*** Working data

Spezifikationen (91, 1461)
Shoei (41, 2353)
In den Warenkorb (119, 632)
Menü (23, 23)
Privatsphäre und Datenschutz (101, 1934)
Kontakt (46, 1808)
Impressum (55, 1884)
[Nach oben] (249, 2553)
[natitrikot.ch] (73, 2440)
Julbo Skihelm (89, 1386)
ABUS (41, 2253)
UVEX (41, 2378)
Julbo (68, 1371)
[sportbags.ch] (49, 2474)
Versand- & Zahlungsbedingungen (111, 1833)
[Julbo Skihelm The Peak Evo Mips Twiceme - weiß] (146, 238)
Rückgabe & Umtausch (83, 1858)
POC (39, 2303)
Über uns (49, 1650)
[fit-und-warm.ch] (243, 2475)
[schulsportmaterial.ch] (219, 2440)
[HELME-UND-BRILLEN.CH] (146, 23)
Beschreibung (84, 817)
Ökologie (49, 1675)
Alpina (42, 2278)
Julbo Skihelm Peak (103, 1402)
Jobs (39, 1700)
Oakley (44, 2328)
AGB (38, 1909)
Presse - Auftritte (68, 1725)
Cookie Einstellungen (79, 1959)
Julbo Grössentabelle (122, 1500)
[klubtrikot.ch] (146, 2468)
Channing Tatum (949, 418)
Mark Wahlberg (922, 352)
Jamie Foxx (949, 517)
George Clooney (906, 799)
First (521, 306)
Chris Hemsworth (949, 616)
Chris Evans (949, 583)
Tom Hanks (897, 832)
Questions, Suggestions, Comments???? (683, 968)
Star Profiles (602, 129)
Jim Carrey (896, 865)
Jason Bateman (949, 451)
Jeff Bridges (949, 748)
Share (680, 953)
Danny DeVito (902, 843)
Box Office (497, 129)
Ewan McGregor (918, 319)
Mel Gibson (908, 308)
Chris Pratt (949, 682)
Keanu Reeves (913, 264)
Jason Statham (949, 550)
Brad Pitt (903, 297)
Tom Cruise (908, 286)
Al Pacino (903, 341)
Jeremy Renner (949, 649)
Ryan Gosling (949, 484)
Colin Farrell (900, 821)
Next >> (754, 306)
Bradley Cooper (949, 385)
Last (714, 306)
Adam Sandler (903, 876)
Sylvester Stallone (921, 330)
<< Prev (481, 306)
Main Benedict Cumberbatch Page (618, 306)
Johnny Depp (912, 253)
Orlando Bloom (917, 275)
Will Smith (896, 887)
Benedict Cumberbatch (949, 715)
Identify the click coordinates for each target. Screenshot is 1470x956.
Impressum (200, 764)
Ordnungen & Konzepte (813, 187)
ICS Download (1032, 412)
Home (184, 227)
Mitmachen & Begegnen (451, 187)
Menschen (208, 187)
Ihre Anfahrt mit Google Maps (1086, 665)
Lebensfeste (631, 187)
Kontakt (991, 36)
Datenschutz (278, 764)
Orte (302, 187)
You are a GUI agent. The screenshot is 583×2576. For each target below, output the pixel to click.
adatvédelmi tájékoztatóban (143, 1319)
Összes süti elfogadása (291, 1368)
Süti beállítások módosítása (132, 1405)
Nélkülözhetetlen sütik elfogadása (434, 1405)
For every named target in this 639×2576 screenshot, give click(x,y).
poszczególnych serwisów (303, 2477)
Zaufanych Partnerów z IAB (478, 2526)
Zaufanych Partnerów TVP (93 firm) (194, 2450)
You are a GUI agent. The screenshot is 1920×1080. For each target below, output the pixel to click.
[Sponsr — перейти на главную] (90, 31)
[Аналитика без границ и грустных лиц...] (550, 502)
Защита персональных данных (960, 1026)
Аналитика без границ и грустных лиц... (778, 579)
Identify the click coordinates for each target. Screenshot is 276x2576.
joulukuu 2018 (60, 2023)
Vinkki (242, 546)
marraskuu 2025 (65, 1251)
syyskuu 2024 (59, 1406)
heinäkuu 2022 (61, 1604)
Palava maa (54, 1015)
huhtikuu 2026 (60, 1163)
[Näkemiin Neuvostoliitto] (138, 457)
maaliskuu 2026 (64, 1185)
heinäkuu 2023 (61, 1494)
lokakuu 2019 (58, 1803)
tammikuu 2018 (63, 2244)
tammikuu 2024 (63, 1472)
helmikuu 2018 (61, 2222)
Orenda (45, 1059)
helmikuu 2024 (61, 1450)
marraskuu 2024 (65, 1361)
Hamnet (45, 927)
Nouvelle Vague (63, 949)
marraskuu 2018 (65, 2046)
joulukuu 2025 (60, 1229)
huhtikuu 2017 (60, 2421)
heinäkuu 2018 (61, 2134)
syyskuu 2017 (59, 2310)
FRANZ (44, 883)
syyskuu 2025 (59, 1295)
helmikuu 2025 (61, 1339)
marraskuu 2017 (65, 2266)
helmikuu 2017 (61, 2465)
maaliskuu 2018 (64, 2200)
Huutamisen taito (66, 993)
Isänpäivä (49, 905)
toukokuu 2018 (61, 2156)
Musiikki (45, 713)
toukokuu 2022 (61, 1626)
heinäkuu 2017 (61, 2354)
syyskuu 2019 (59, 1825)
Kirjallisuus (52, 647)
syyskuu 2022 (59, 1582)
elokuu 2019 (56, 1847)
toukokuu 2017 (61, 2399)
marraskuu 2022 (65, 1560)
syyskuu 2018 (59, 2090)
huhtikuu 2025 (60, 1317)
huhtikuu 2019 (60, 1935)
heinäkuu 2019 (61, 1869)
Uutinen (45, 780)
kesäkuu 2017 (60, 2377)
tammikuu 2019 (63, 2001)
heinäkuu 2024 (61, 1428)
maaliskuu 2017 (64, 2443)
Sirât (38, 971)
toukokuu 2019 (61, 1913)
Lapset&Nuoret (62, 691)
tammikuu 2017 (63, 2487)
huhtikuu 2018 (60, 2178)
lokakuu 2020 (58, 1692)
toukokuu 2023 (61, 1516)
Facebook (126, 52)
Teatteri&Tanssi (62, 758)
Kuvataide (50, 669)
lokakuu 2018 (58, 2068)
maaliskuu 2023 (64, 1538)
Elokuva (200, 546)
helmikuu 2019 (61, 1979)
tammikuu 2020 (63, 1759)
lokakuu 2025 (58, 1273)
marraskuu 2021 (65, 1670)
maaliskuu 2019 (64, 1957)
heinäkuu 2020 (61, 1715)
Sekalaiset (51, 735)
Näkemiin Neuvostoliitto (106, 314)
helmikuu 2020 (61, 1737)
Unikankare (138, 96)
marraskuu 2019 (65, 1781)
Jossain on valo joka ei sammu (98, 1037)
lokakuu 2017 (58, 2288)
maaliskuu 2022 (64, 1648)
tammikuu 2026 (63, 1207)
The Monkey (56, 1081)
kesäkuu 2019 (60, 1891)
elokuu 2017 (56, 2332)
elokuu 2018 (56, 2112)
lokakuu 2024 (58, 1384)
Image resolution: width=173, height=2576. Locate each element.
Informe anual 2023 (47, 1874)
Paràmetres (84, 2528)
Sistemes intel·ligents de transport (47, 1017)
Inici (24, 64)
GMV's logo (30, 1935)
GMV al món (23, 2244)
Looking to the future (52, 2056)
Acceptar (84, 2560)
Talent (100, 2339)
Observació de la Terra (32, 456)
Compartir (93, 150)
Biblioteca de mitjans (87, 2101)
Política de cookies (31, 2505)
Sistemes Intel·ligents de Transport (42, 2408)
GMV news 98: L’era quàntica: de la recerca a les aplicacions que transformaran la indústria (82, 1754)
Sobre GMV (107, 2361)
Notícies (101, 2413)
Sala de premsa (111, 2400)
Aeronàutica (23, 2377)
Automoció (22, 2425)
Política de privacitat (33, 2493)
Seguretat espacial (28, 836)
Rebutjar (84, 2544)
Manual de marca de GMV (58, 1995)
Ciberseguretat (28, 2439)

******

• **Instructions to follow**: Lines from the one holding "heinäkuu 2020 (61, 1715)" through the last line of the material are to be repeated exactly; no other lines belong in the answer.

• **Exercise response**:
heinäkuu 2020 (61, 1715)
Sekalaiset (51, 735)
Näkemiin Neuvostoliitto (106, 314)
helmikuu 2020 (61, 1737)
Unikankare (138, 96)
marraskuu 2019 (65, 1781)
Jossain on valo joka ei sammu (98, 1037)
lokakuu 2017 (58, 2288)
maaliskuu 2022 (64, 1648)
tammikuu 2026 (63, 1207)
The Monkey (56, 1081)
kesäkuu 2019 (60, 1891)
elokuu 2017 (56, 2332)
elokuu 2018 (56, 2112)
lokakuu 2024 (58, 1384)
Image resolution: width=173, height=2576. Locate each element.
Informe anual 2023 (47, 1874)
Paràmetres (84, 2528)
Sistemes intel·ligents de transport (47, 1017)
Inici (24, 64)
GMV's logo (30, 1935)
GMV al món (23, 2244)
Looking to the future (52, 2056)
Acceptar (84, 2560)
Talent (100, 2339)
Observació de la Terra (32, 456)
Compartir (93, 150)
Biblioteca de mitjans (87, 2101)
Política de cookies (31, 2505)
Sistemes Intel·ligents de Transport (42, 2408)
GMV news 98: L’era quàntica: de la recerca a les aplicacions que transformaran la indústria (82, 1754)
Sobre GMV (107, 2361)
Notícies (101, 2413)
Sala de premsa (111, 2400)
Aeronàutica (23, 2377)
Automoció (22, 2425)
Política de privacitat (33, 2493)
Seguretat espacial (28, 836)
Rebutjar (84, 2544)
Manual de marca de GMV (58, 1995)
Ciberseguretat (28, 2439)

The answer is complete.